After giving effect to this offering, Buck Holdings, L.P. will beneficially own approximately 35% of our outstanding common stock (or approximately 34% if the underwriters exercise their option to purchase additional shares in full). As Buck Holdings, L.P.’s ownership may be less than 35% of our outstanding shares of common stock following the completion of the offering and the exercise of a certain portion of the underwriters’ option to purchase additional shares, the following actions may no longer require approval of the KKR shareholders party to the shareholders’ agreement dated as of November 18, 2009: hiring and firing of our CEO, any change of control as defined in the shareholders’ agreement, entering into any agreement providing for the acquisition or divestiture of assets for aggregate consideration in excess of $1 billion, and any issuance of equity securities for an aggregate consideration in excess of $100 million.

 

 

 

 

 

Prior to the offering, the shareholders’ agreement provided that KKR had the right to designate up to 40% of the total number of directors comprising our board.

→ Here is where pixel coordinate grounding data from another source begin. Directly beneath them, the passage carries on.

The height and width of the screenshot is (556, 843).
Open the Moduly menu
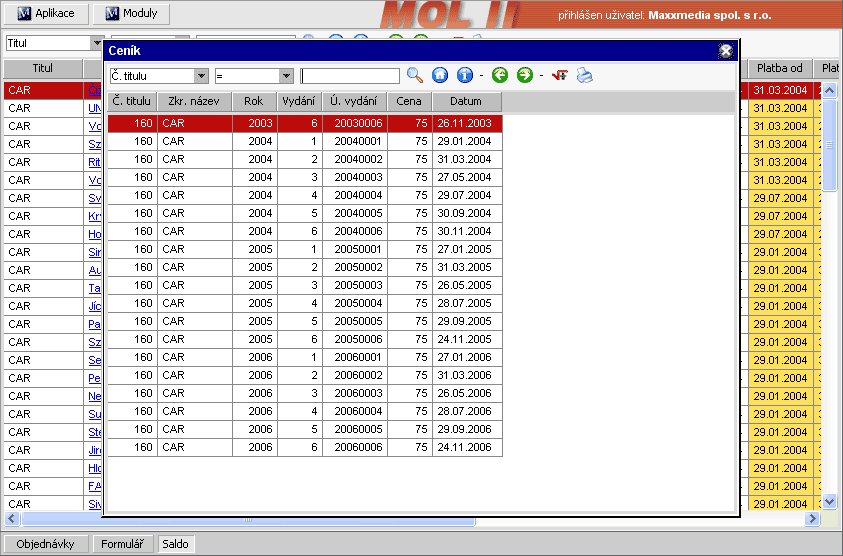(131, 14)
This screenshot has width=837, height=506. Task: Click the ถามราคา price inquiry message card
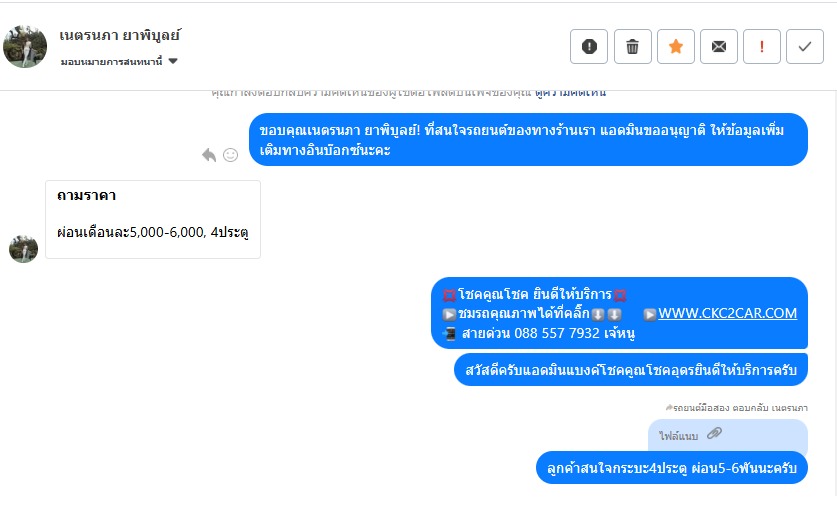[x=153, y=219]
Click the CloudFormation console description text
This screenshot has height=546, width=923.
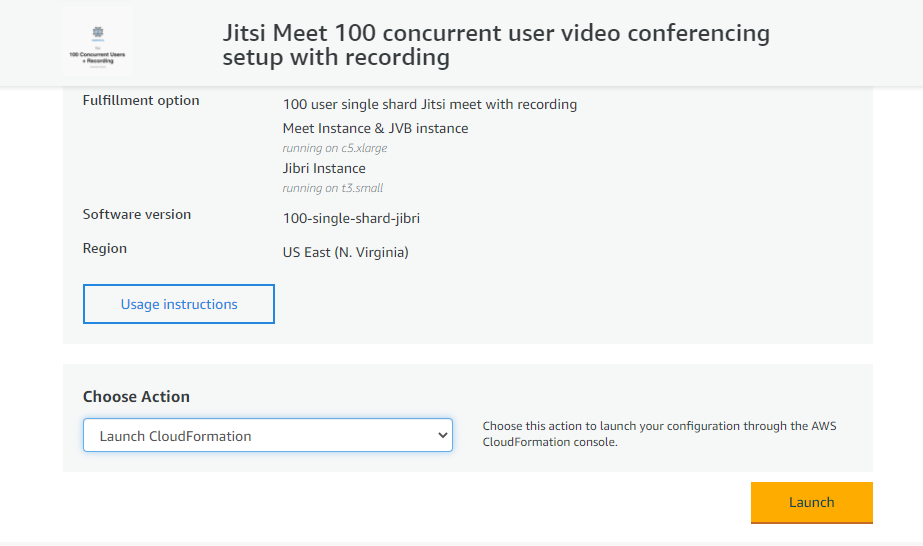659,433
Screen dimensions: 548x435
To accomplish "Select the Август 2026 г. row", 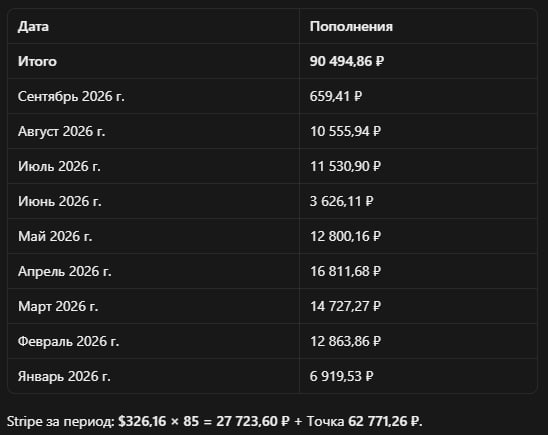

Following the offering, KKR will have the right to designate up to 30% of the total number of directors comprising our board at such time, so long as Buck Holdings, L.P. beneficially owns more than 30% but less than or equal to 40%, of the then outstanding shares of our common stock.

 

We have been advised that, prior to purchasing the common stock being offered pursuant to the prospectus supplement, on June 5, 2012, one of the underwriters purchased, on behalf of the syndicate, 270,127 shares of common stock at an average price of $46.75 per share in stabilizing transactions.

 

THE ISSUER HAS FILED A REGISTRATION STATEMENT (INCLUDING A PROSPECTUS) WITH THE SEC FOR THE OFFERING TO WHICH THIS COMMUNICATION RELATES. BEFORE YOU INVEST, YOU SHOULD READ THE PROSPECTUS IN THAT REGISTRATION STATEMENT AND OTHER

 



 

DOCUMENTS THE ISSUER HAS FILED WITH THE SEC FOR MORE COMPLETE INFORMATION ABOUT THE ISSUER AND THE OFFERING. YOU MAY GET THESE DOCUMENTS FOR FREE BY VISITING EDGAR ON THE SEC WEBSITE AT WWW.SEC.GOV. ALTERNATIVELY, THE ISSUER, ANY UNDERWRITER OR ANY DEALER PARTICIPATING IN THE OFFERING WILL ARRANGE TO SEND YOU A PROSPECTUS IF YOU REQUEST IT BY CONTACTING CITI AT (800) 831-9146 OR BATPROSPECTUSDEPT@CITI.COM; GOLDMAN, SACHS & CO. AT (866) 471-2526 OR PROSPECTUS-NY@NY.EMAIL.GS.COM; KKR AT (212) 750-8300; BARCLAYS C/O BROADRIDGE FINANCIAL SOLUTIONS AT (888) 603-5847 OR BARCLAYSPROSPECTUS@BROADRIDGE.COM; OR J.P. MORGAN SECURITIES LLC AT (631) 254-1735.

 

ANY DISCLAIMERS OR OTHER NOTICES THAT MAY APPEAR BELOW ARE NOT APPLICABLE TO THIS COMMUNICATION AND SHOULD BE DISREGARDED. SUCH DISCLAIMERS OR OTHER NOTICES WERE AUTOMATICALLY GENERATED AS A RESULT OF THIS COMMUNICATION BEING SENT VIA BLOOMBERG OR ANOTHER EMAIL SYSTEM.